Scientist researches how to improve this resilient tropical plant's ability to feed growing populations
Claire Benjamin, Institute for Genomic Biology
October 1, 2015

Amanda de Souza, a researcher at Illinois, is researching how to improve reliance on cassava as a food source for growing world populations. (Photo courtesy of the Carl R. Woese Institute for Genomic Biology)
Amanda de Souza, a researcher at Illinois, is researching how to improve reliance on cassava as a food source for growing world populations. (Photo courtesy of the Carl R. Woese Institute for Genomic Biology)

Amanda de Souza cradles a plastic petri dish in her hands. Tiny plants press against the lid; their roots form a delicate web. It’s hard to imagine that hope for millions of people may lie inside something so small, so seemingly fragile.

But don’t let them fool you. These plants are hardy. Cassava thrives in the marginal soil of developing countries, where it is a life-saving commodity. In Africa alone, cassava feeds more than 500 million people each day.

De Souza knows as worldwide populations increase, so will the demand for this crop. To meet this demand, we will have to double the amount of food that we produce over the next forty or fifty years.

And the plants resting in the palm of her hands may be a big part of the answer.

In less than a year, the delicate roots of baby cassava can grow to be a foot long and four inches in diameter. Her plants will grow even bigger and produce even more food; she is engineering them to turn the sun’s energy into food more efficiently.

De Souza is part of an innovative research project based at Illinois, called Realizing Increased Photosynthetic Efficiency (RIPE), which brings together world-renowned scientists to engineer photosynthetic crops (i.e. cassava, legumes and rice) that are important to developing countries.

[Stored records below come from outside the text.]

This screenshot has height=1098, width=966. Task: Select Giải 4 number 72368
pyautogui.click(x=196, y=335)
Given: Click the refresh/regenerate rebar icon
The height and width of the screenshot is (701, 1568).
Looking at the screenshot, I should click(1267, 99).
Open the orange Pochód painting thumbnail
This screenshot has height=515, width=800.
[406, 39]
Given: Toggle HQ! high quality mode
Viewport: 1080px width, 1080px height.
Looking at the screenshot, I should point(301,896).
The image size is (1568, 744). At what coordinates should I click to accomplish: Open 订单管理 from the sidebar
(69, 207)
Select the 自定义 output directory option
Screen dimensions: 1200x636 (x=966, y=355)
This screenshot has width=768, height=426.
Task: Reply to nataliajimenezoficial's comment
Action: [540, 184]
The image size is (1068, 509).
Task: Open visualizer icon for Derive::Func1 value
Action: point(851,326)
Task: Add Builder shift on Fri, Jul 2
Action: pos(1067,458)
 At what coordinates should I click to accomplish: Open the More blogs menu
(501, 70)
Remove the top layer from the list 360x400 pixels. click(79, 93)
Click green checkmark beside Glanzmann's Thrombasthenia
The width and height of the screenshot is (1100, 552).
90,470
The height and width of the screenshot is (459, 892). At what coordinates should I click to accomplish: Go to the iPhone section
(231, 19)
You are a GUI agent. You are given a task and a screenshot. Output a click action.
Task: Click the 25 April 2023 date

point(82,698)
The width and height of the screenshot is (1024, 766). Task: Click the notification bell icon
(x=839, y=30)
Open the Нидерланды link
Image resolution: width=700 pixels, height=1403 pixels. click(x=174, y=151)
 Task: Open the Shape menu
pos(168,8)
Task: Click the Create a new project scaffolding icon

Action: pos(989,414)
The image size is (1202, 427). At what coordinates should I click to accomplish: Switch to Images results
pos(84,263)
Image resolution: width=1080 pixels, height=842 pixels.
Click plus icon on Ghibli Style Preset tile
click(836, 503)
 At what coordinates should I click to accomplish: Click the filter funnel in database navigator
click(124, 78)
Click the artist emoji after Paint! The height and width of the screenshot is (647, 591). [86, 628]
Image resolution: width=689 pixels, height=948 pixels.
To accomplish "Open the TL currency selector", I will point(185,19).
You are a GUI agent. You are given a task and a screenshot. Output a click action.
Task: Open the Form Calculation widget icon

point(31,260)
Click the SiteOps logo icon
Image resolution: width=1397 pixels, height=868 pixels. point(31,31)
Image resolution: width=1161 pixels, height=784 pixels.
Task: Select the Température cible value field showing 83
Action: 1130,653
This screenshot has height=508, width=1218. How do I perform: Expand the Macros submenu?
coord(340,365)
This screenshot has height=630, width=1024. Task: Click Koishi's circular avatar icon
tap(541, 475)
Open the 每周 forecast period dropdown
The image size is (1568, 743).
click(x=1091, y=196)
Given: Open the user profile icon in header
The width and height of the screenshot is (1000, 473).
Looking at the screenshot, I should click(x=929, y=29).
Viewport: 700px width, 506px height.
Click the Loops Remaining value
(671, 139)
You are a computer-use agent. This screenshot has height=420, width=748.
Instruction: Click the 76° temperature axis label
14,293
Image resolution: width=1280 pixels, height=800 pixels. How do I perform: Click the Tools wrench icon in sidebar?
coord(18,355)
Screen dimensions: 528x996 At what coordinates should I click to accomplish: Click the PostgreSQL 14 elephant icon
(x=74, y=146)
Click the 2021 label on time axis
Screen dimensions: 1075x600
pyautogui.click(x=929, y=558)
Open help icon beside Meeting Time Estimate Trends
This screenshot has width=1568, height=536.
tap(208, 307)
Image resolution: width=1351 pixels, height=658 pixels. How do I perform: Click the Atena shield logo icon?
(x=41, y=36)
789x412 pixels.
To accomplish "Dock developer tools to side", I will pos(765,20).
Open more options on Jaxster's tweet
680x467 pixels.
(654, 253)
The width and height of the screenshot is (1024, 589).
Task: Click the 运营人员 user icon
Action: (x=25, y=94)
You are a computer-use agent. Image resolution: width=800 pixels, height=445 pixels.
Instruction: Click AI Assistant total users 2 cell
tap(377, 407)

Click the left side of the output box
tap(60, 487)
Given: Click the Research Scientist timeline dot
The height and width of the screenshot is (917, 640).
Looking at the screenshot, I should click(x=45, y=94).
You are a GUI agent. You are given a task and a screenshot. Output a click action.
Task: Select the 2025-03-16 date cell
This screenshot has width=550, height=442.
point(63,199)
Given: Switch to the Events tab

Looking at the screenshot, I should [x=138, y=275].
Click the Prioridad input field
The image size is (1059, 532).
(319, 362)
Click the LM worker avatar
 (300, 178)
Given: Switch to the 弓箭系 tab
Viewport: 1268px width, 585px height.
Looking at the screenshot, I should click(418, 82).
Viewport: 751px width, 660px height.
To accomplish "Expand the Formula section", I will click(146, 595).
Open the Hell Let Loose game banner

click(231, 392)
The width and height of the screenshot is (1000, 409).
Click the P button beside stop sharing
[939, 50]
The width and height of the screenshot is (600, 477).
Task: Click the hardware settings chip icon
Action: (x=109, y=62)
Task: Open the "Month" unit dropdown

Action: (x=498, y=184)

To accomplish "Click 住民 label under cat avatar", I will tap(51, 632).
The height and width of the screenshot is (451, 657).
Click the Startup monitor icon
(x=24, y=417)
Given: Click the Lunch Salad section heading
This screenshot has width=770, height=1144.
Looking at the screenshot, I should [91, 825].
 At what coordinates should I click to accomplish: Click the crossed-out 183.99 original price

These plants are part of a vision for realizing sustainable food production. Despite poor soil and limited resources, subsistence farmers need to become profitable producers, capable of feeding their families and others. Farmers everywhere will need to produce more food—using the same inputs—to feed an ever-growing population.

De Souza never imagined that she would move 5,000 miles from São Paulo, Brazil, to America’s heartland to work with cassava. So far, it’s been an adventure.

“I have always had this excitement to discover new things,” she said. “I think this is what led me to go into the sciences. I always ask: ‘How does this work? How can I change this?’”

As a graduate student and postdoctoral researcher in Brazil, she studied how grasses respond to rising carbon dioxide levels. While working on her thesis, she visited the lab of RIPE Director and plant biologist Steve Long. A year later, he invited her to join him in his quest to create super productive plants.

The first step is to identify plants that photosynthesize better. “We need a plant that already has good performance and then try to improve it even more,” de Souza said.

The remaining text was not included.